--- TESTO FORNITO ---
Al regime liberticida del Bahrain cooperazione e armi italiane
Dopo
Arabia Saudita, Emirati Arabi Uniti, Kuwait e Qatar, il complesso militare
industriale italiano trova un nuovo partner tra i sovrani e gli emiri del Golfo.
L’azienda Selex ES (Finmeccanica), produttrice di sistemi di puntamento,
componenti elettroniche e radar, ha firmato un contratto di oltre 50 milioni di
euro con la Royal Bahrain Naval Force, la marina militare del Regno del
Bahrain, per l’ammodernamento di sei unità navali. Il programma di
aggiornamento avrà una durata di cinque anni; Selex ES fornirà inoltre i servizi
di formazione e di supporto post vendita.
Le
basi per l’accordo tra la Marina militare del Bahrain e l’azienda del gruppo Finmeccanica
erano state poste in occasione della sosta nel complesso portuale di Mina Khalifa - dal 5 al 9
dicembre 2013 - del 30° Gruppo navale italiano, durante il suo lungo tour
promozionale in Africa e Medio oriente dei sistemi d’arma made in Italy. In
quell’occasione, il direttore marketing di Selex Es, Gianpiero Lorandi,
ebbe modo di presentare i più recenti sistemi di guerra dell’azienda al Capo di
stato maggiore della marina del Bahrain, durante un ricevimento ufficiale a
bordo della portaerei “Cavour”. Il 26 febbraio 2014, una delegazione di sei ufficiali del
piccolo regno del Golfo si recò poi in
visita nella base navale di Augusta (Siracusa), nell’ambito di un
programma di collaborazione nel campo della difesa tra Italia e Bahrein,
finalizzato alla fornitura di alcuni sistemi già imbarcati sulle unità italiane. In particolare, la
delegazione straniera ebbe modo di assistere a bordo del pattugliatore “Comandante
Cigala Fulgosi” ad una dimostrazione sul funzionamento del radar del tiro NA 25 X prodotto e installato da Selex
Es, effettuando il tracciamento e l’acquisizione di bersagli navali ed aerei.

--- COSA FARE ---
Nel testo fornito, quante unità navali della Royal Bahrain Naval Force saranno ammodernate da Selex ES? Il materiale non serve per svolgere il compito.

--- MATERIALE FORNITO ---
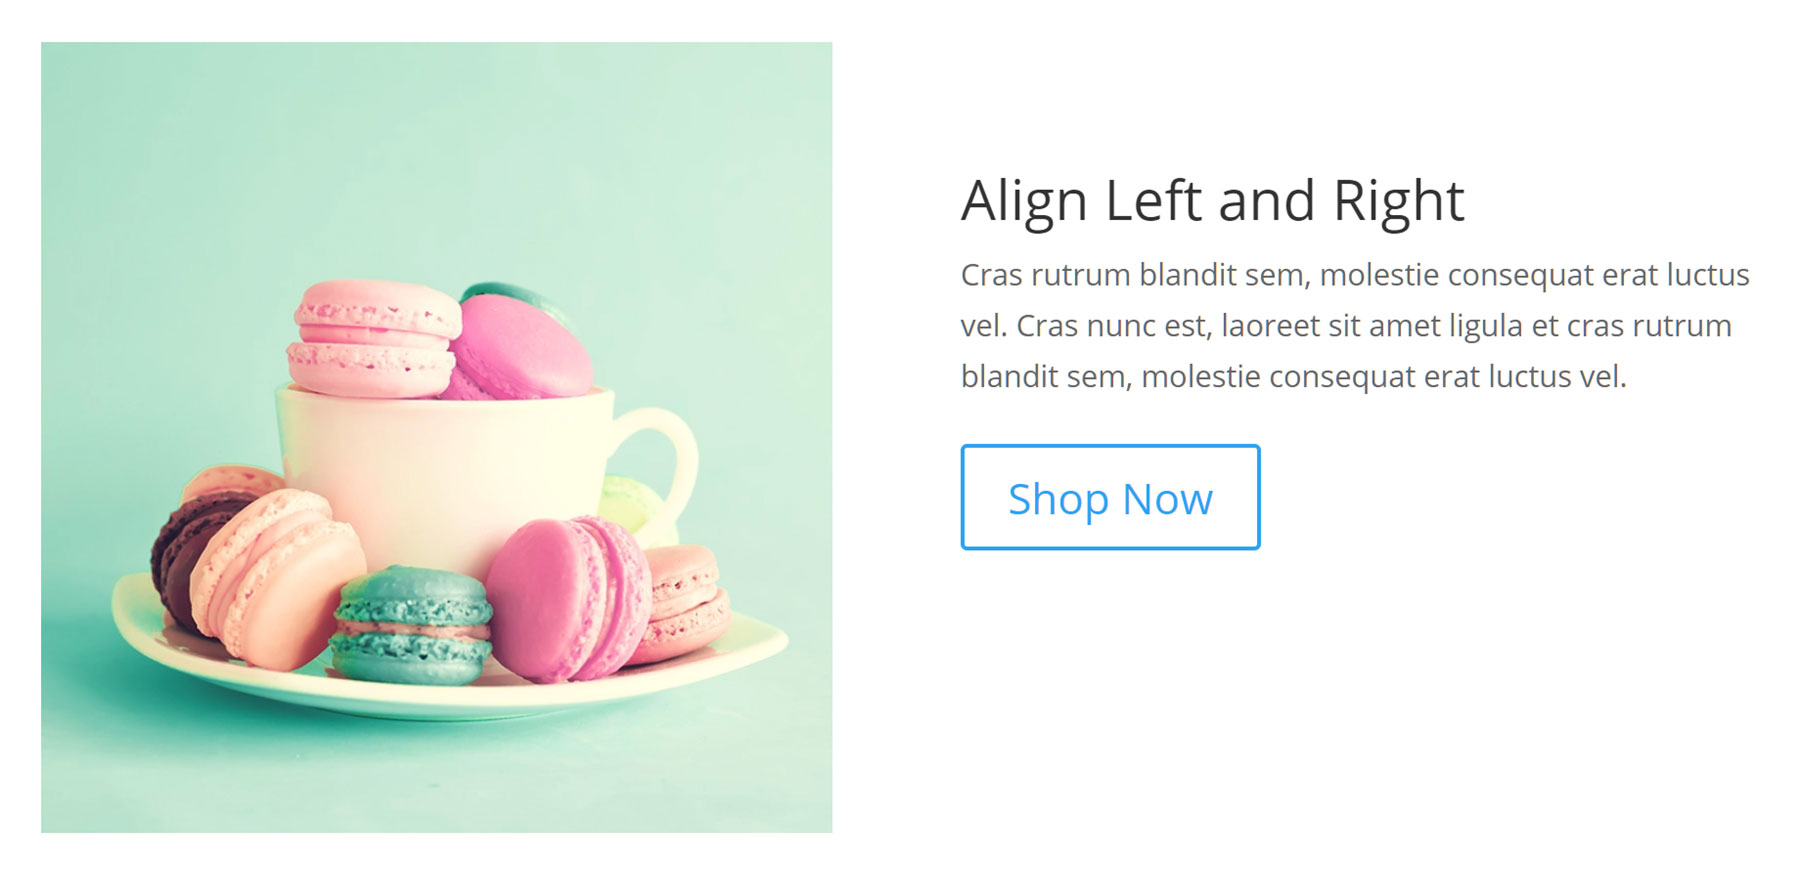Click the white saucer rim under the macarons
This screenshot has width=1800, height=877.
pos(450,698)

--- SOLUZIONE ---
Sei unità navali.